今回は、数学に関して書かれた書籍、苫米地英人著『数学嫌いの人のためのすべてを可能にする数学脳のつくり方』(ビジネス社)を紹介します。

数学に関する書籍の内容は、学術書以外では脳力トレーニング系か学校で習った数学の復讐を通してビジネスに役立つノウハウ的なイメージがあるかもしれません。

しかし、本書はそういったものとは違った観点で書かれた本で、数学は問題解決のためにあるのではなく、問題を発見するためのものという立場です。

このような立場で、数学や数学的思考とは何かの基本的な説明から、計算機科学、人工知能の説明までなされています。

数学の本でありながら、数式が数えるほどしか出て来ず、しかも内容をかみ砕いて言葉で説明されているので、難しさをほとんど感じさせないのも特徴です。

 

また、巻末付録としては、1992年に著者が書いた人工知能研究に関する論文が2本(『超並列自然言語処理』と『超並列制約伝播による主辞駆動型自然言語処理』)が収録されており、非常に充実した内容になっています。

個人的に興味深かった点は以下の点です。

  • 数学・数学的思考とは
  • 人は論理的に生きていない
  • 行動経済学
  • 2045年問題は起きない

 

ではこれらについて順番に見ていきます。

 

数学・数学的思考とは

本書の中心的なテーマでかつ基本的な部分です。

冒頭で書いたように、本書は数学は何か問題解決をするためのツールではなく、問題を発見するための学問ととらえています。

宇宙の真理(問題)を発見するというのが数学で、数学的思考はその発見のためだけに使うものです。

多くの人が数学を苦手にするのは、数式が理解できないからです。数式は特殊な言語のようなもので、専門家でないなら中身(コンテンツ)が理解できればひとまずはOKとのことです。

このように一般的な数学に対するイメージとは少し異なる説明で示唆に富んでいます。

 

人は論理的に生きていない

行動経済学の有名なプロスペクト理論は、人は利益を目の前にあるとリスクを回避し、損失が目の前にあるとリスクを選ぶ傾向にあるというものです。

人の満足度や幸福感は、所有する資産の絶対量ではなく、それまでの資産が増えたか減ったかという相対的なもので決まること多くあります。

客観的に見れば資産が多いほうが幸せであるかのように思えても、実はそうではないという点で人は論理的に生きているわけではないのです。

従来の経済学は、合理的経済人が合理的判断をすることを前提にしていましたが、人間はいつも合理的判断をしているわけではないということを行動経済学が明らかにしました。

人は矛盾を嫌うものの、いつも合理的には考えておらず、限定的な場面でしか合理性を使わないという意味で、限定合理的な生き物なのです。

そしてこの限定合理性というのは、数学という学問の世界にもあるというのです。

数学の世界でも、合理的に思えることもあれば、矛盾した辻褄が合わないこともあり、そういったものを全部ひっくるめて数学の世界なのです。

 

2045年問題は起きない

昨今、人工知能の研究が脚光を浴びていますが、それに関連して2045年問題というものが言われています。

2045年問題とは、2045年くらいには人工知能が人間の能力を超え、シンギュラリティ(技術的特異点)が起きて人類に危機が訪れるというものです。

この点について著者は、こういった問題は起きないと考えています。
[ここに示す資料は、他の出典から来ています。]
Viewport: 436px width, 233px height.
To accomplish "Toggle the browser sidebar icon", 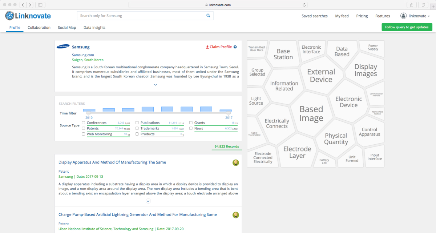I will coord(40,5).
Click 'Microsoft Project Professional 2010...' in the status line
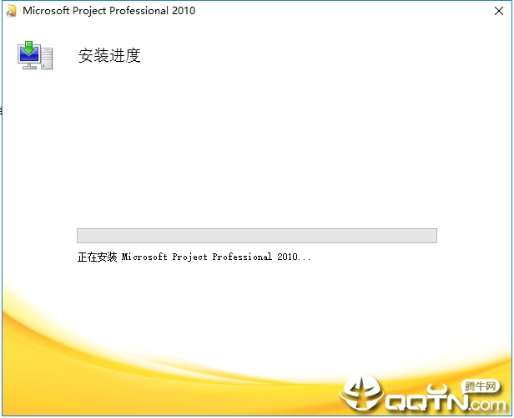This screenshot has width=514, height=418. click(x=216, y=257)
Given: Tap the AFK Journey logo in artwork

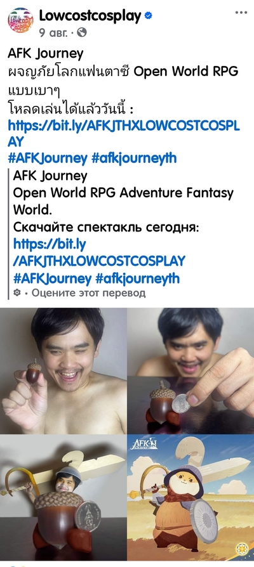Looking at the screenshot, I should tap(145, 444).
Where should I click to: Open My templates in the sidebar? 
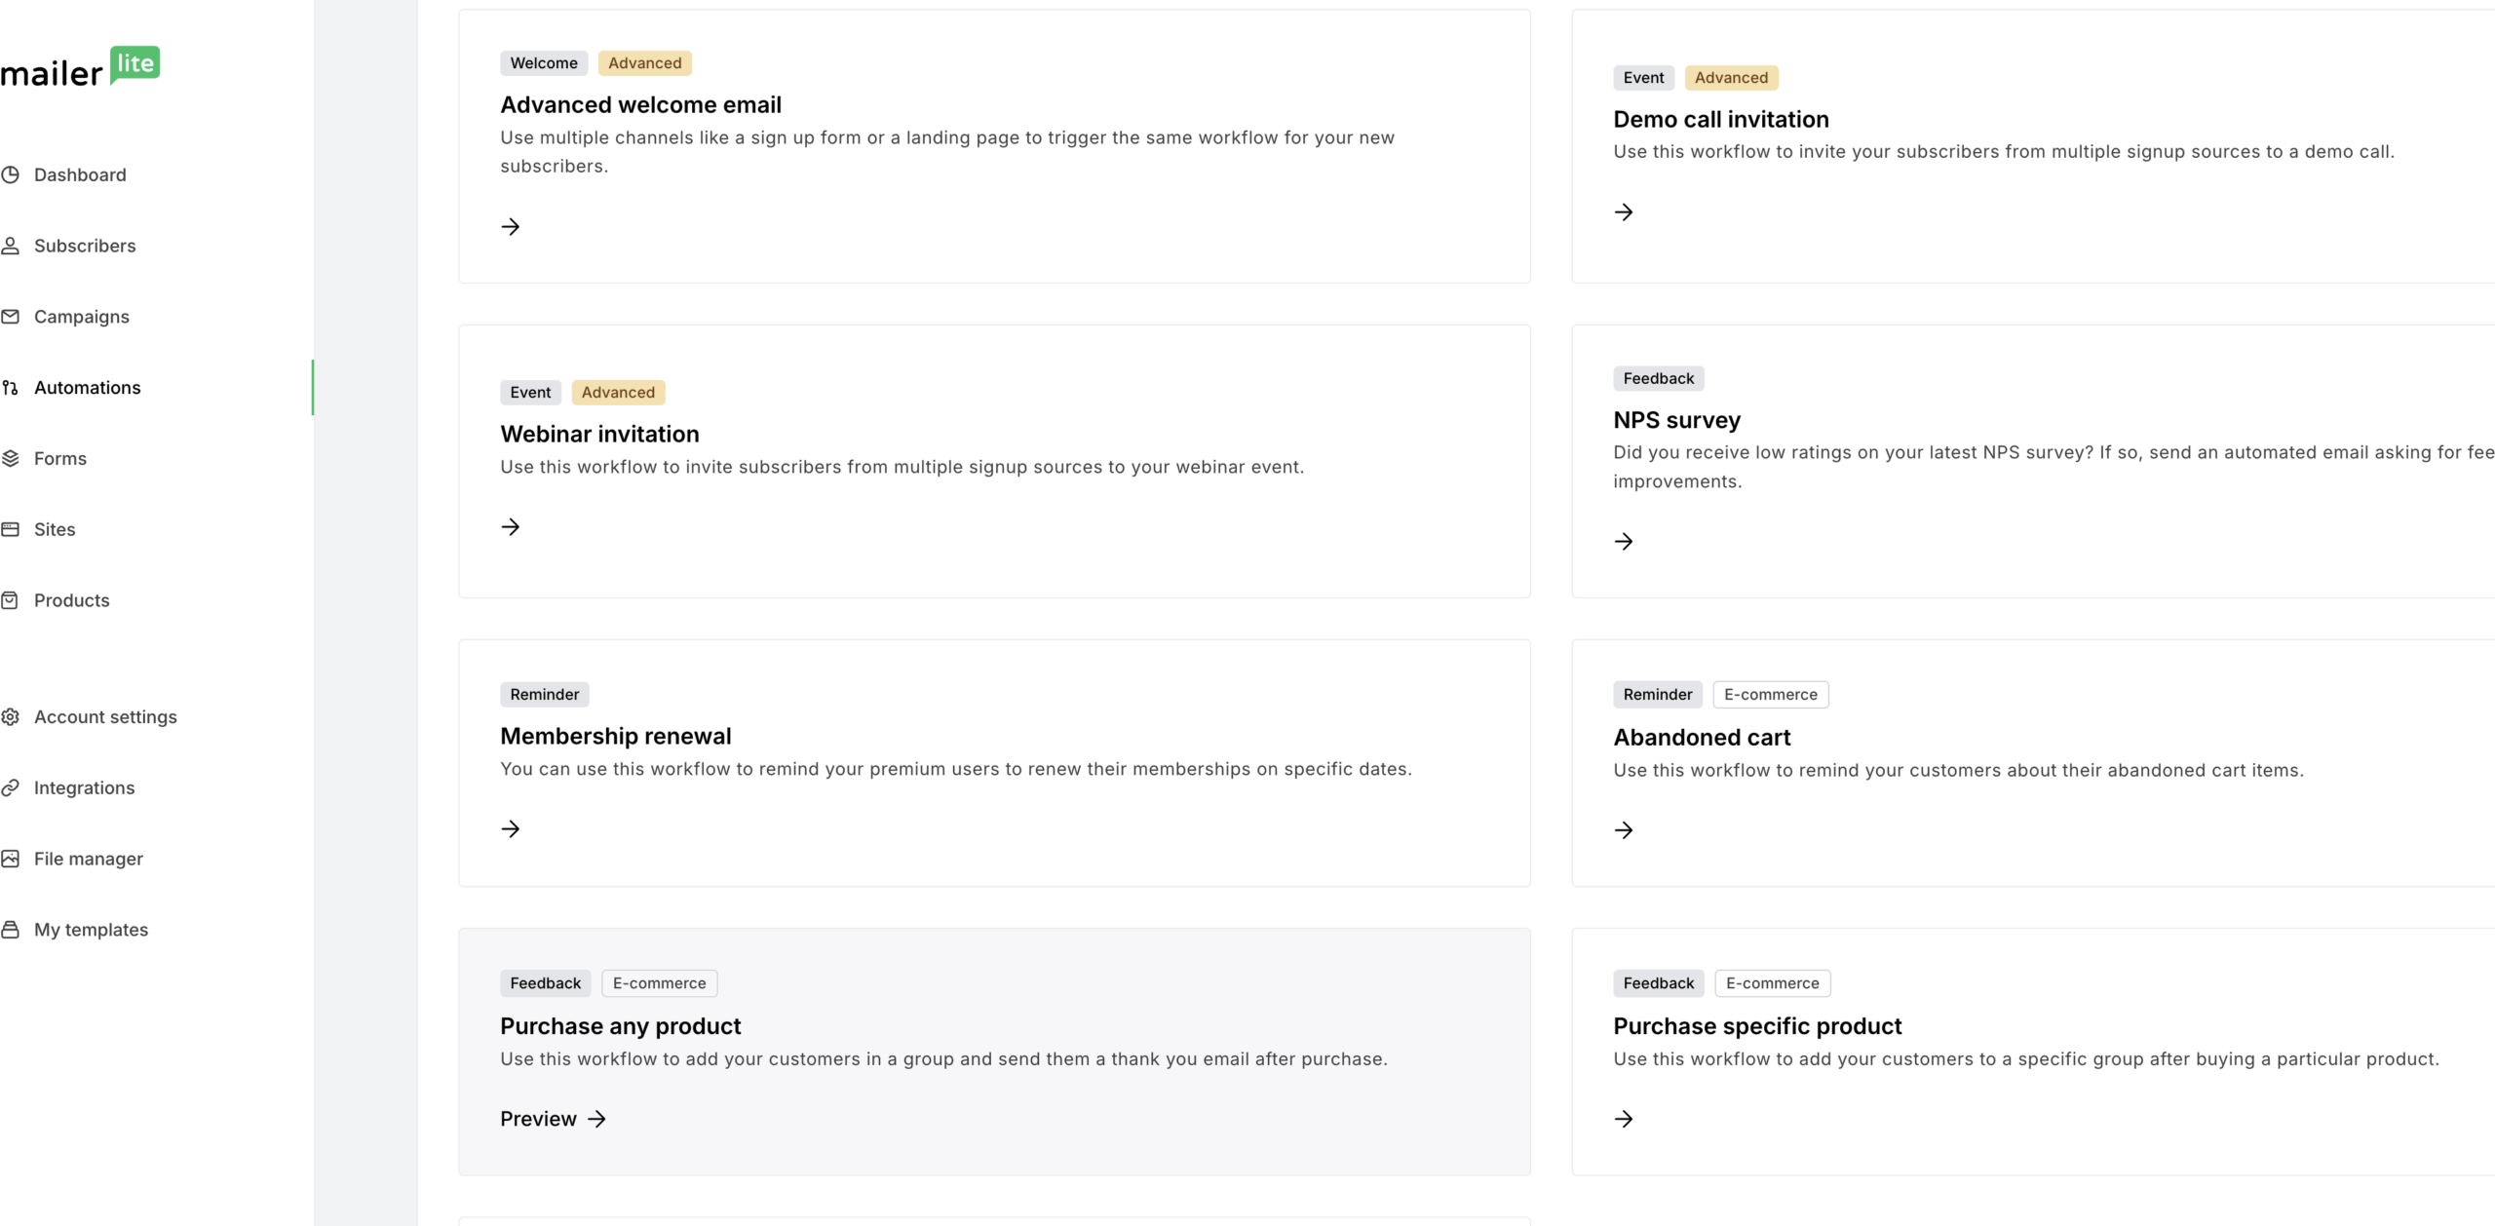tap(91, 930)
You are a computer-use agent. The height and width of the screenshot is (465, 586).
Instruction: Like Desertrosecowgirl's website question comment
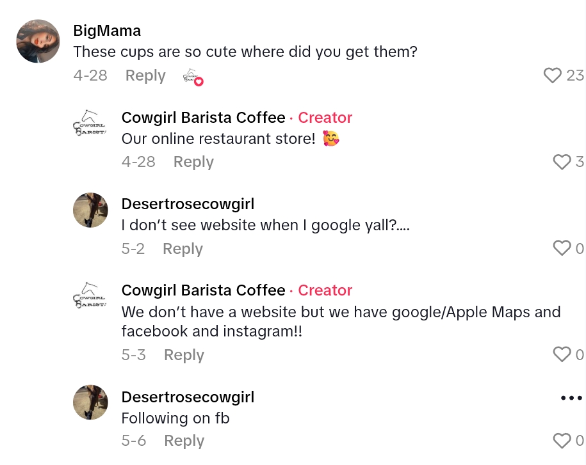562,248
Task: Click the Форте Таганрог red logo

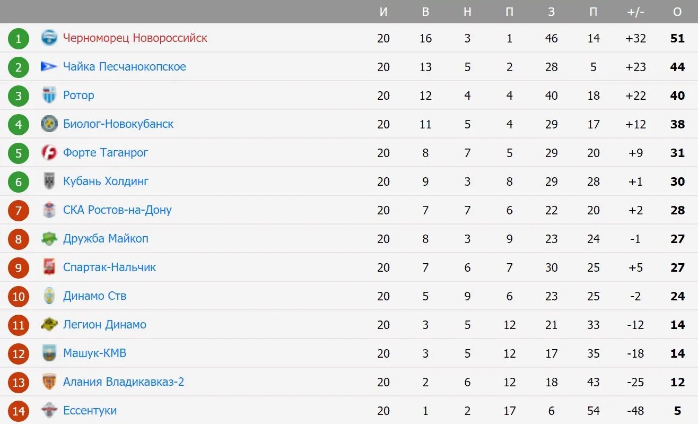Action: tap(49, 153)
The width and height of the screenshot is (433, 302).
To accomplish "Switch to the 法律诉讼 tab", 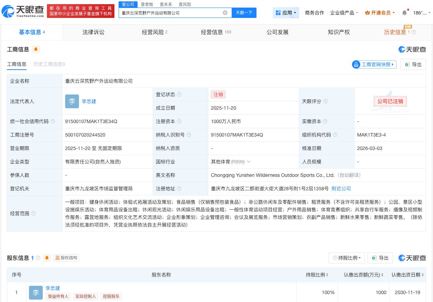I will tap(93, 32).
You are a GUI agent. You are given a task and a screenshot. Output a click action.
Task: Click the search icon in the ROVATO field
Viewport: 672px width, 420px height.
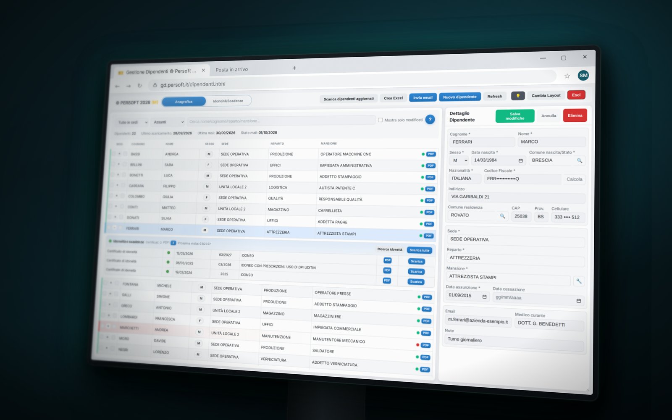click(502, 216)
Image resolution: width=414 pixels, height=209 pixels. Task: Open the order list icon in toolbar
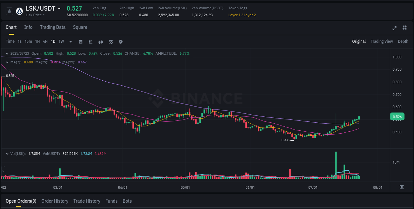[x=111, y=42]
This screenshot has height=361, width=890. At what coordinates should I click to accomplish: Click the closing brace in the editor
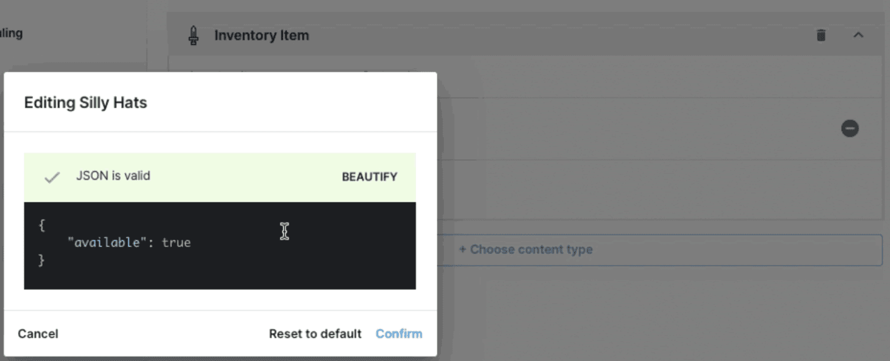click(x=41, y=260)
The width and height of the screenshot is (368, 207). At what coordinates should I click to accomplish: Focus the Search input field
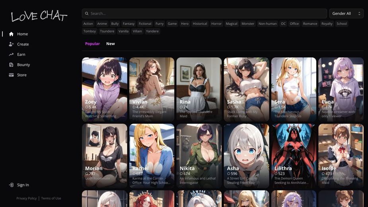[204, 14]
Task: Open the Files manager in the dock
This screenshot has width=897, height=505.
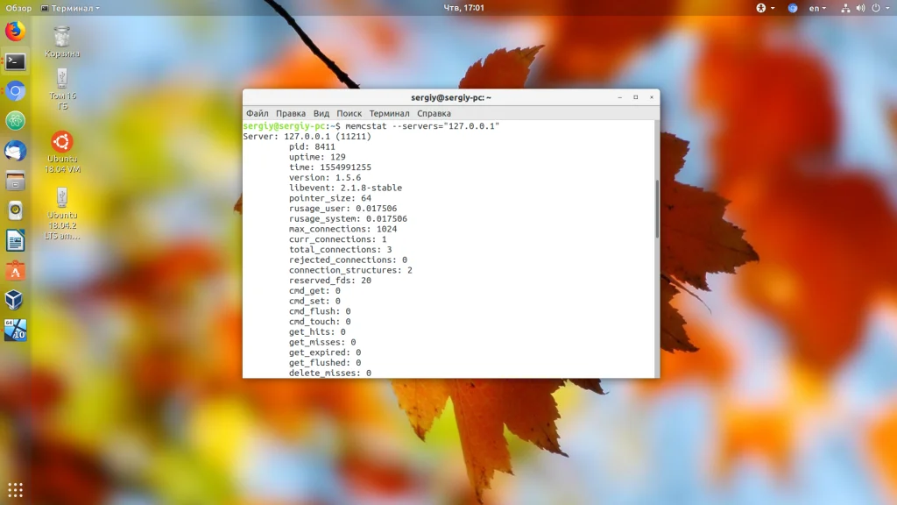Action: click(16, 181)
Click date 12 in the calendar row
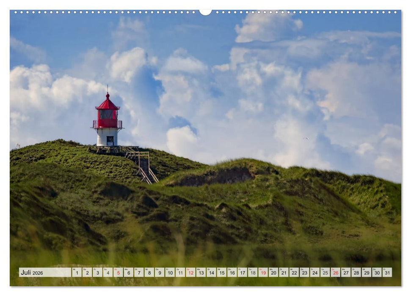Screen dimensions: 411x296 (x=190, y=272)
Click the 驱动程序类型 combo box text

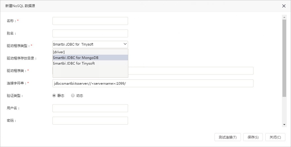[73, 44]
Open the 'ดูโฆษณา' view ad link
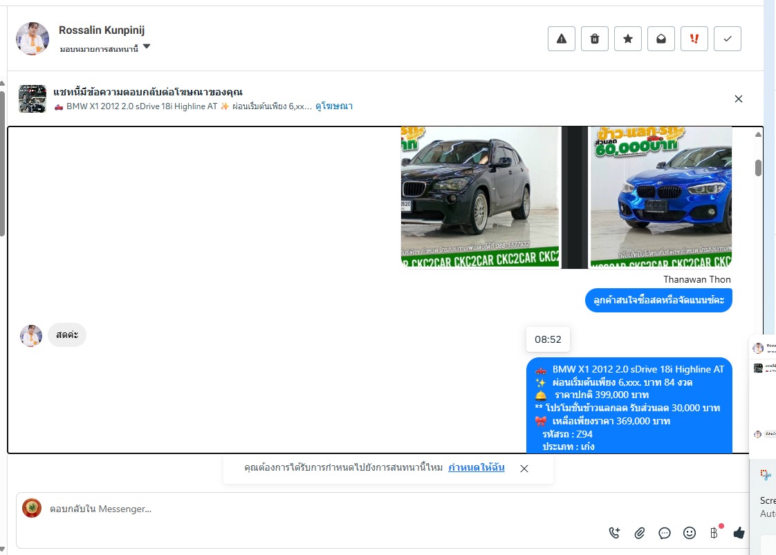 pyautogui.click(x=334, y=106)
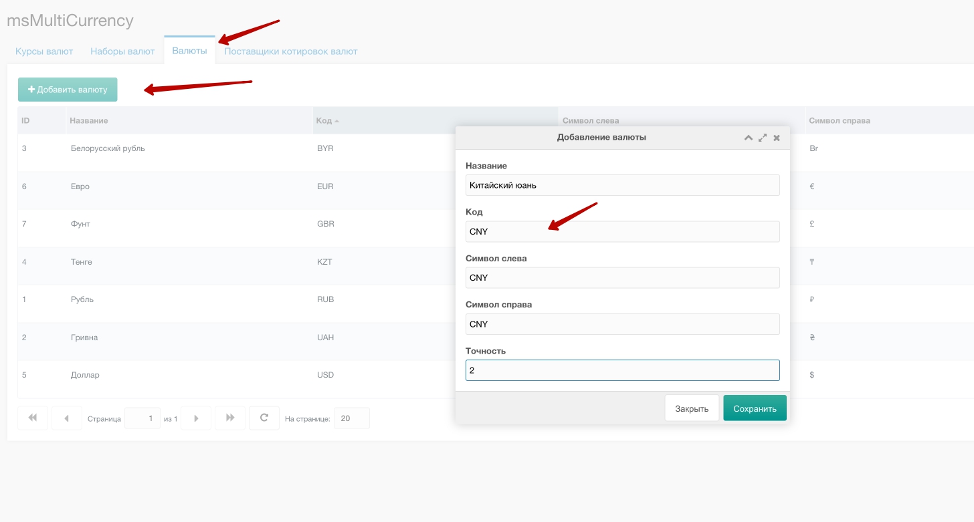The image size is (974, 522).
Task: Collapse the Добавление валюты dialog with chevron icon
Action: [x=749, y=138]
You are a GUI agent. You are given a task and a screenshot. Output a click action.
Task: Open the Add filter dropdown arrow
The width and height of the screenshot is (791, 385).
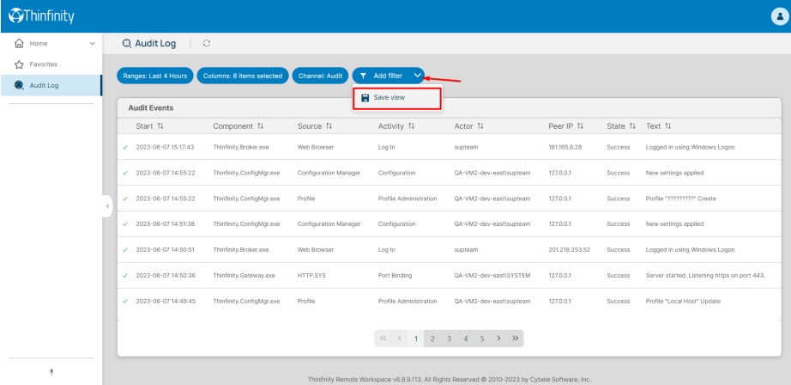point(418,76)
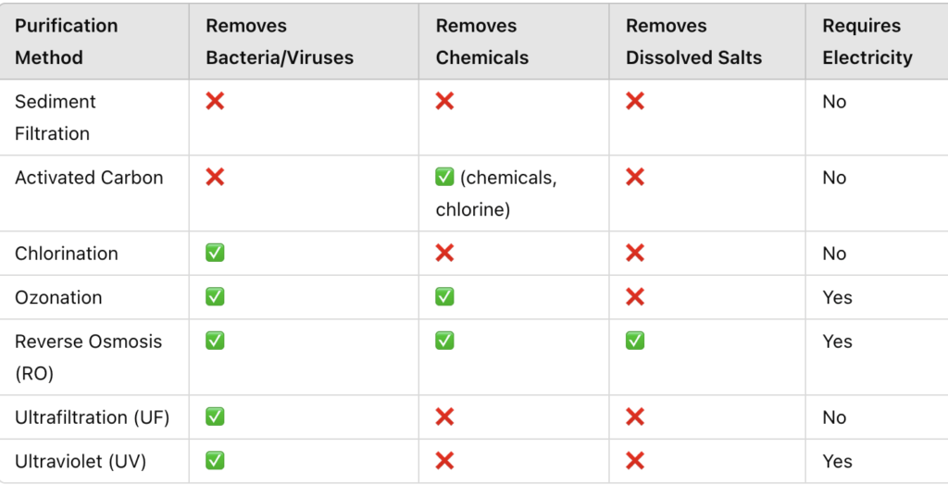Click Reverse Osmosis green check under Bacteria/Viruses
The width and height of the screenshot is (948, 485).
click(215, 341)
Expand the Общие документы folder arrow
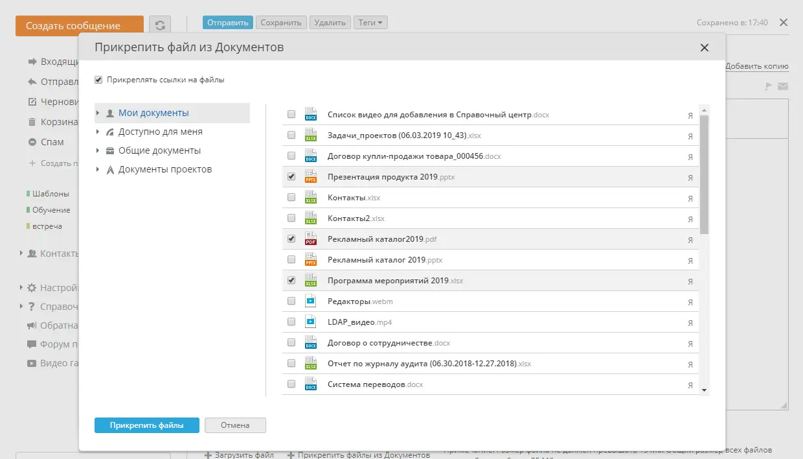 coord(98,151)
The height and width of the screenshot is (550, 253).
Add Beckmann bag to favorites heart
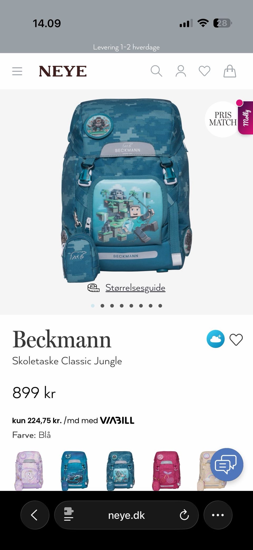point(236,339)
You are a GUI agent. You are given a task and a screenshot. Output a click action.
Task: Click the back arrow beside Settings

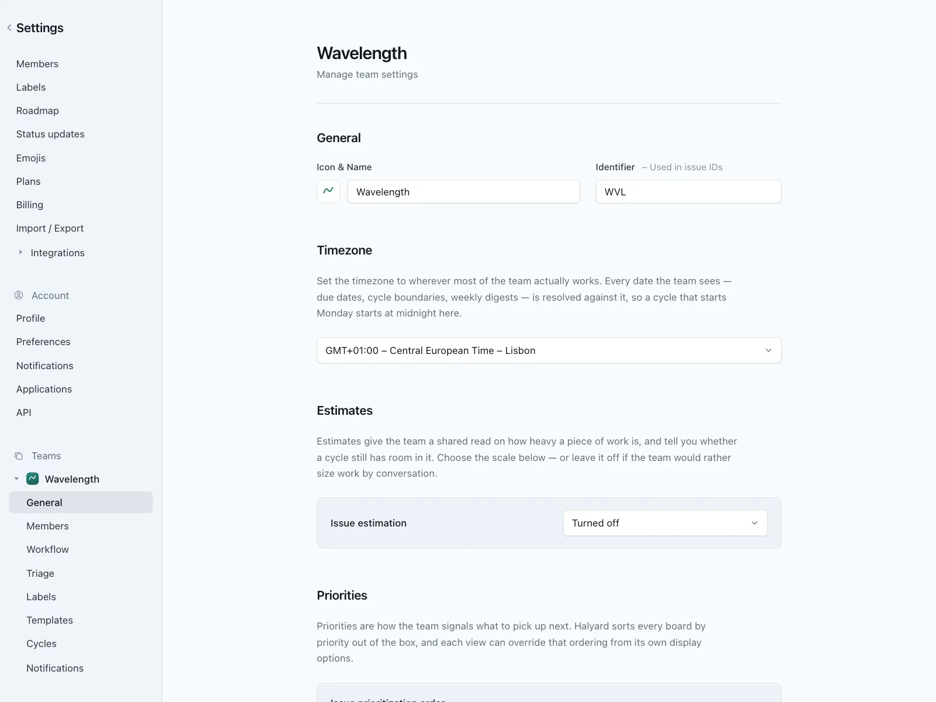(9, 27)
コンピューターが人間の能力を超えるという点でいえば、すでにいくつかの点で超えています。

例えば、囲碁や将棋などのゲームでは、膨大な統計データ処理により、勝つ方法を見つけることは人間より勝っている。

しかし、コンピューターは所詮は計算機であり、始めの段階できちんとしたルールを入力していれば、危機などは訪れないはずです。

危機が訪れるとすれば、始めのルール設定の問題と考えられます。このルール設定をプログラムするのに数学的思考が必要とされ、いい加減なプログラムをすれば、それこそ危機が訪れるかもしれないのです。

 

おわりに

数学や数学的な考え方というもののイメージが、一般的に抱かれているものとは少し違った内容が多々あったように思われます。

しかし、どれも傾聴に値し、納得できるものではないでしょうか。

数学は問題解決のためのツールではなく、何が問題であるかを発見するものであるとされるものの、問題が発見できれば、解はおのずと見つかってくるものです。

その点ではビジネスとも共通点があり、結果的に数学的思考がビジネスに役立つことにはなるでしょう。